En Septembre 1971, alors que je faisais, dans le cadre de la coopération, bénéficier les populations sénégalaises de mon balbutiant savoir, je découvris avoir pour voisine une Anglaise. Nous sympathisâmes et puisqu’affinités nous eûmes, il y eut plus et nous vécûmes ensemble cette année scolaire. La belle ayant un contrat de deux ans et le mien se terminant, après des vacances en France et à Londres nous nous séparâmes et l’éloignement aidant, notre histoire tourna en eau de boudin. Toutefois, étant d’un naturel obstiné, quand j’appris qu’existait entre le Royaume-Uni et la France un accord prévoyant l’échange d’instituteurs (ce que j’étais à l’époque), je posai ma candidature, laquelle fut acceptée et je retrouvai mon amie à Londres. Hélas pour mes projets de reconquête, elle n’y était que de passage vu qu’elle avait obtenu un poste d’enseignante à Venise.

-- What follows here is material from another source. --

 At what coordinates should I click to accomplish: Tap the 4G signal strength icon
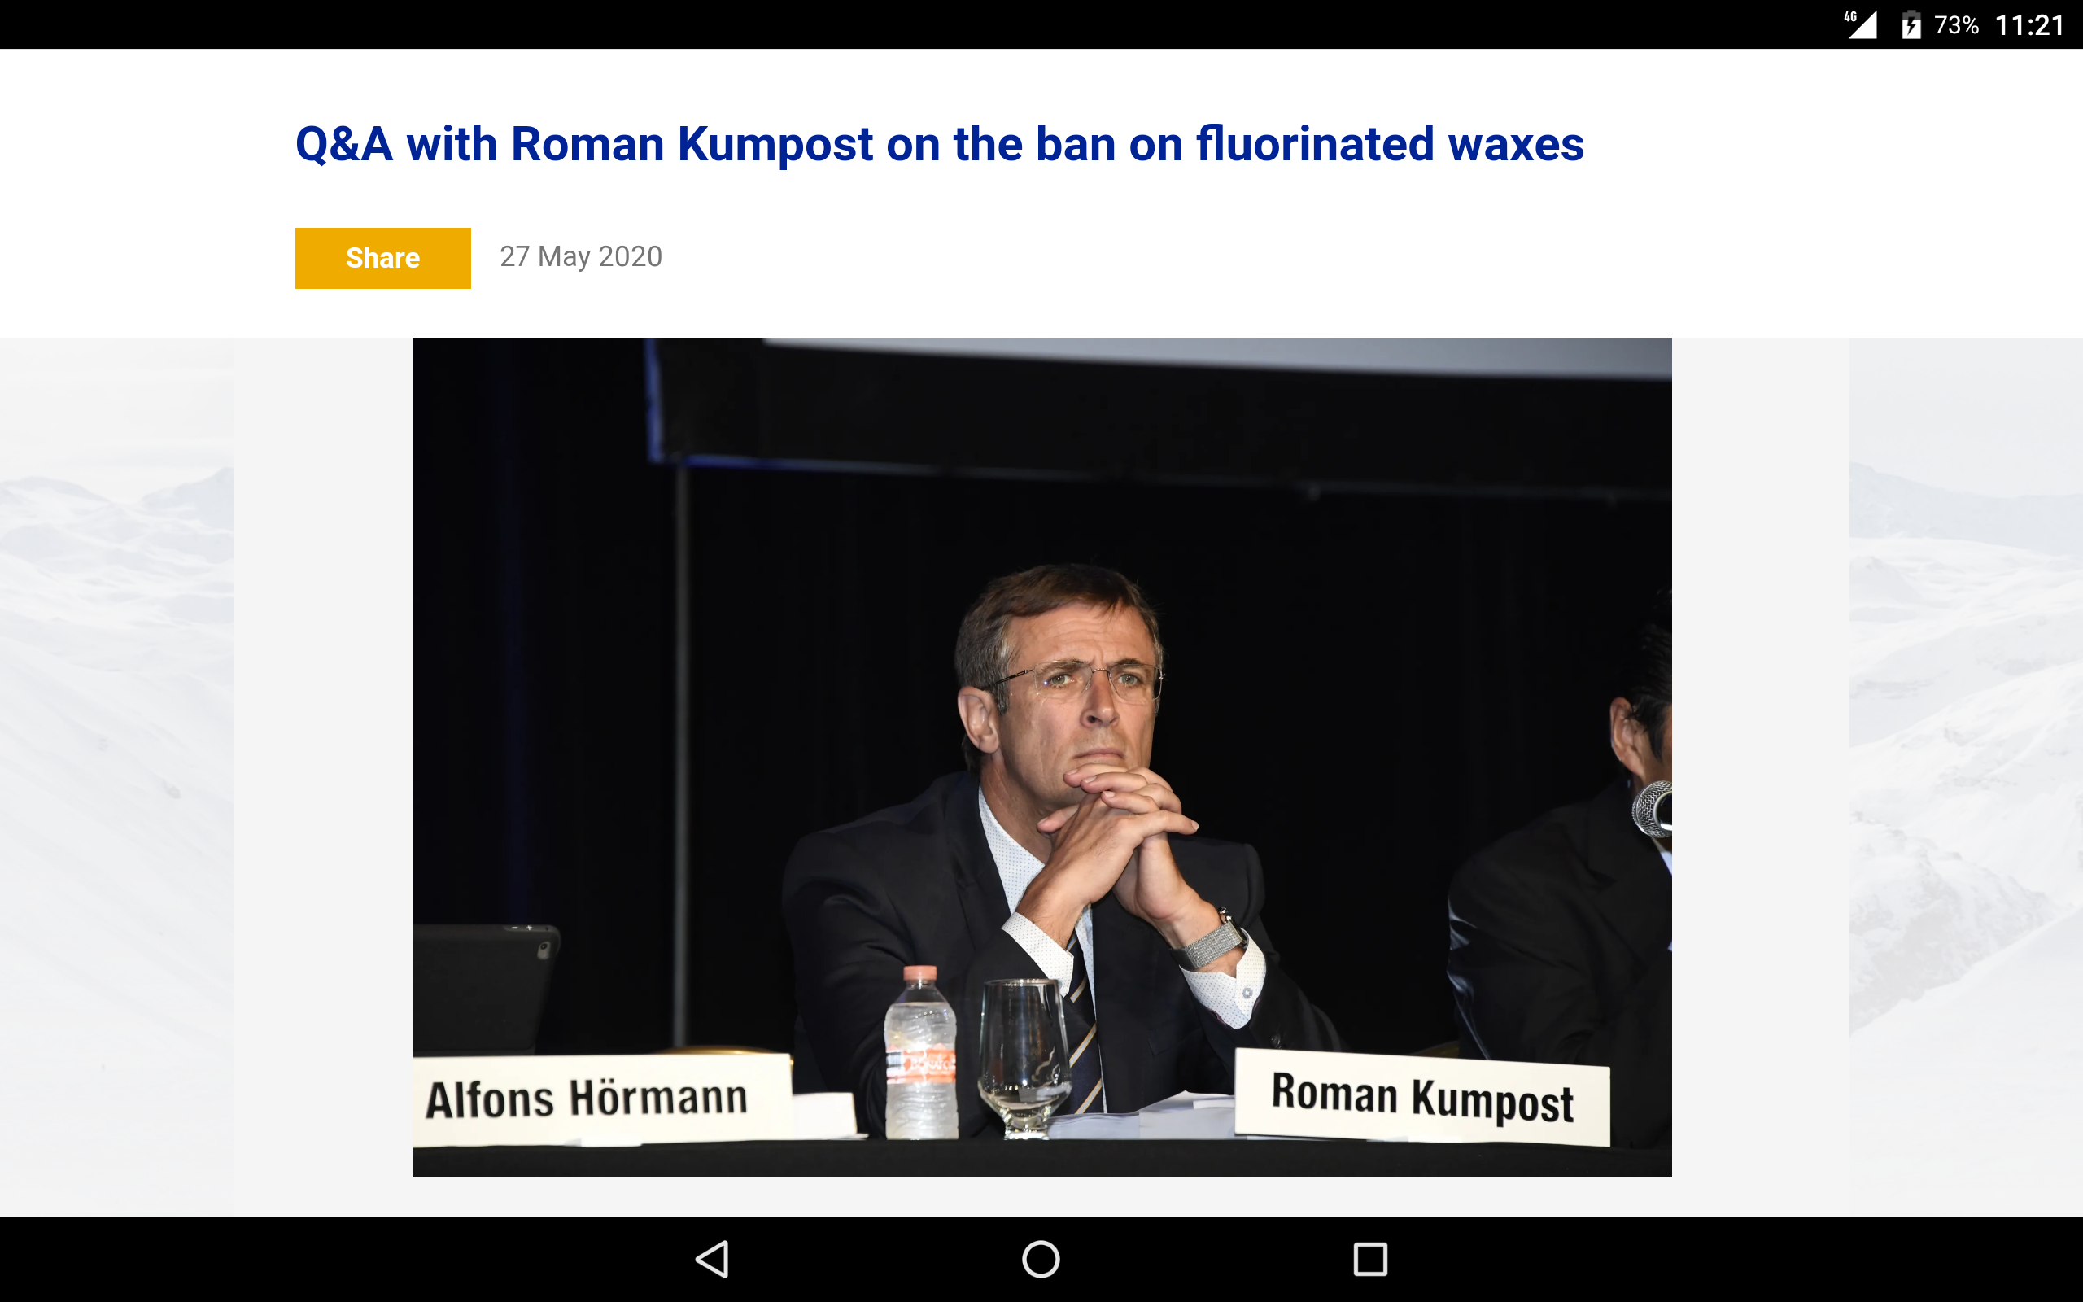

Je finis par m’en consoler dans les bras d’une jeune Anglaise. Nous avions des projets durables, mais la fin de l’année scolaire arrivant, il me fallait rejoindre la France et l’éloignement aidant notre histoire tourna en eau de boudin. Je conservai cependant des contacts avec des amis anglais et j’allai souvent y passer mes vacances tandis qu’eux venaient nous rendre visite.

Dix-sept ans passèrent : six années d’études supérieures suivies de deux ans d’enseignement puis de neuf ans de commerce qui finalement me laissèrent dans ce qu’il faut bien appeler une merde noire. Instance de divorce (je m’étais entre temps marié et étais devenu père), chômage et, cerise sur le gâteau, un endettement considérable dont ma chère épouse avait bien voulu me laisser bénéficiaire : la totale. Je ne voyais pas très bien comment je pourrais m’en sortir vu que, si j’obtenais un emploi, mes créanciers ne me laisseraient que tout juste de quoi subsister et ce pendant des années. Autant dire qu’à quarante ans mon avenir ne me semblait pas brillant.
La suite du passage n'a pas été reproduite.